In this week's Idea Surplus Disorder, we'll talk about the limits of our tools, the limits of our attention, and the quiet cost of outsourcing our thinking – and begin with a finding that reframes what AI can and can't actually do for us right now.
From there, we examine why showing more proof might earn you less trust, how our reliance on technology erodes our judgment in ways we rarely notice, and why three or four hours of real focus might be all any of us actually have in a day.
As always, I'm Matt Homann, and I'm glad you're here!
My Favorite Find:
I read hundreds of blogs and dozens of newsletters every week, and I always find more ideas than I can share. Today's favorite find is about an under-discussed limitation of our current versions of AI: as of now, they can't keep learning:
Despite our expectations, current LLMs do not learn from each other, nor do they learn when you correct them again and again. They currently do not have a robust way to remember their mistakes or corrections, nor to get smarter more than once a year when they are retrained from 4.0 to 5.0.

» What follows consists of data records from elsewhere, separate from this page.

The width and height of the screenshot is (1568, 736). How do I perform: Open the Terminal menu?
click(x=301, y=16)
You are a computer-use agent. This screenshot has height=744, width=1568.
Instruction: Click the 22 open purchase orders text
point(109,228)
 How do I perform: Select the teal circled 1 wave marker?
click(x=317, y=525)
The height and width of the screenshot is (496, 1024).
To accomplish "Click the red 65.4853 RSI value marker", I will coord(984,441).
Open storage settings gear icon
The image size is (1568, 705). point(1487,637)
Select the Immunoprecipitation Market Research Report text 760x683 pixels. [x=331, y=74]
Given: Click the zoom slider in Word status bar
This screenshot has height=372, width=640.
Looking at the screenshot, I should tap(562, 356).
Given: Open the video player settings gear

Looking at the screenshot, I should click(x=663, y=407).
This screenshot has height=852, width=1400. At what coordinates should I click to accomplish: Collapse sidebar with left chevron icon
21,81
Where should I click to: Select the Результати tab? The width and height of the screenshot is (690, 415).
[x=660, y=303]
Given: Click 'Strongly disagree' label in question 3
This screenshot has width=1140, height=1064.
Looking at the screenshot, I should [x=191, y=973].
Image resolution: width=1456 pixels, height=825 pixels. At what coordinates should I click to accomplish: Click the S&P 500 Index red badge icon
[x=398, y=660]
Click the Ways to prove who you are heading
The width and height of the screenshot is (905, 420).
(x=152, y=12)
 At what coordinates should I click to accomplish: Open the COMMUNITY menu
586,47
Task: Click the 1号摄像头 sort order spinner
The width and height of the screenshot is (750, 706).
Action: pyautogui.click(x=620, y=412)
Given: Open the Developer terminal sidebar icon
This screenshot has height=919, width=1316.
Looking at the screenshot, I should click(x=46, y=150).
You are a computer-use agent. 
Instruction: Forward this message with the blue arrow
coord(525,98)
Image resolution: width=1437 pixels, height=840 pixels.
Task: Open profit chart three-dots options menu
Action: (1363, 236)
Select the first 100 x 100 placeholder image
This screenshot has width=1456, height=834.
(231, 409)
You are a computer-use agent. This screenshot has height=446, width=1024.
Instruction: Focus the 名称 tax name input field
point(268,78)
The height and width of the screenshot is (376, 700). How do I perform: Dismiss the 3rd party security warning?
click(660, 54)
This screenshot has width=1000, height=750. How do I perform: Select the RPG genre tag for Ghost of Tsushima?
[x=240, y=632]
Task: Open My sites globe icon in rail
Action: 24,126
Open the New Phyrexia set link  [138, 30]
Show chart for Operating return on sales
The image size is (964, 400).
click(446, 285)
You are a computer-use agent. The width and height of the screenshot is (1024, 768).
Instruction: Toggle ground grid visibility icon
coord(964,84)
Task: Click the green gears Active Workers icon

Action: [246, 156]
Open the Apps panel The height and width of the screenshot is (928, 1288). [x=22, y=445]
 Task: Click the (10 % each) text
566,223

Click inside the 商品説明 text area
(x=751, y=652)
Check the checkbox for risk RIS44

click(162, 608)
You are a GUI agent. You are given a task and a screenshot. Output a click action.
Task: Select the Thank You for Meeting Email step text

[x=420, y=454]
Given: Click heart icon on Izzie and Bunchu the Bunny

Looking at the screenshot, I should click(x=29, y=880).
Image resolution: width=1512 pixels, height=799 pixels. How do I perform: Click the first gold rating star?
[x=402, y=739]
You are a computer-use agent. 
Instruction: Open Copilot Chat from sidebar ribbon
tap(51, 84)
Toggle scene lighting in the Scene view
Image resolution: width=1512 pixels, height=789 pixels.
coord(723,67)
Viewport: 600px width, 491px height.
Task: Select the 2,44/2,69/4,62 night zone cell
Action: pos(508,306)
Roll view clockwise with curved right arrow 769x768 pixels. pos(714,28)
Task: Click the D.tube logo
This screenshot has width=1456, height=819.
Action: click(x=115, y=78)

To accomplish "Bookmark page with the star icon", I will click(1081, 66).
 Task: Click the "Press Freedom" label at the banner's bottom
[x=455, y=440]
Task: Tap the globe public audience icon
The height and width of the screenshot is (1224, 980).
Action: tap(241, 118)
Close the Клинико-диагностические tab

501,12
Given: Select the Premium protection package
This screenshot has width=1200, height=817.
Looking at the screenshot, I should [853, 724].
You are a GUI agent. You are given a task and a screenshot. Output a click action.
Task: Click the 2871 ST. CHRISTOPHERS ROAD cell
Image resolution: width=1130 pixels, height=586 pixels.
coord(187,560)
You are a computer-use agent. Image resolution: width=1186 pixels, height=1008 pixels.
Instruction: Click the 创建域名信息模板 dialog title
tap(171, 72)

Every time you correct ChatGPT’s mistake, it forgets by the next conversation. Every time a robot fails at a task, it will fail the exact same way tomorrow.
This is why AIs can’t hold a real job in 2026. At this moment we lack the software genius to install continuous learning (at scale) to the machines.
A Few More Things Worth Your Time:
Burning the midnight oil? You can only seriously focus on work for just 3-4 hours at a time.
There aren't many hard-and-fast rules of time management that apply to everyone, always, regardless of situation or personality. But I think there might be one: you almost certainly can't consistently do the kind of work that demands serious mental focus for more than about three or four hours a day.
Yes, it's true we live in a system that demands too much of us, leaves no time for rest, and makes many feel as though their survival depends on working impossible hours. But it's also true that we're increasingly the kind of people who don't want to rest – who get antsy and anxious if we don't feel we're being productive.
The usual result is that we push ourselves beyond the sane limits of daily activity, when doing less would have been more productive in the long run.
Does technology trick us into thinking we're adding more "value" when we're actually degrading trust?
Technology has made it easier to pad what we present. more slides, data and "proof." But proof and trust are inversely correlated in creative work. The more you have to prove, the less they trust you. The less they trust you, the more you have to prove.
And speaking of technology, in what ways are we escalating our reliance on the tools we use?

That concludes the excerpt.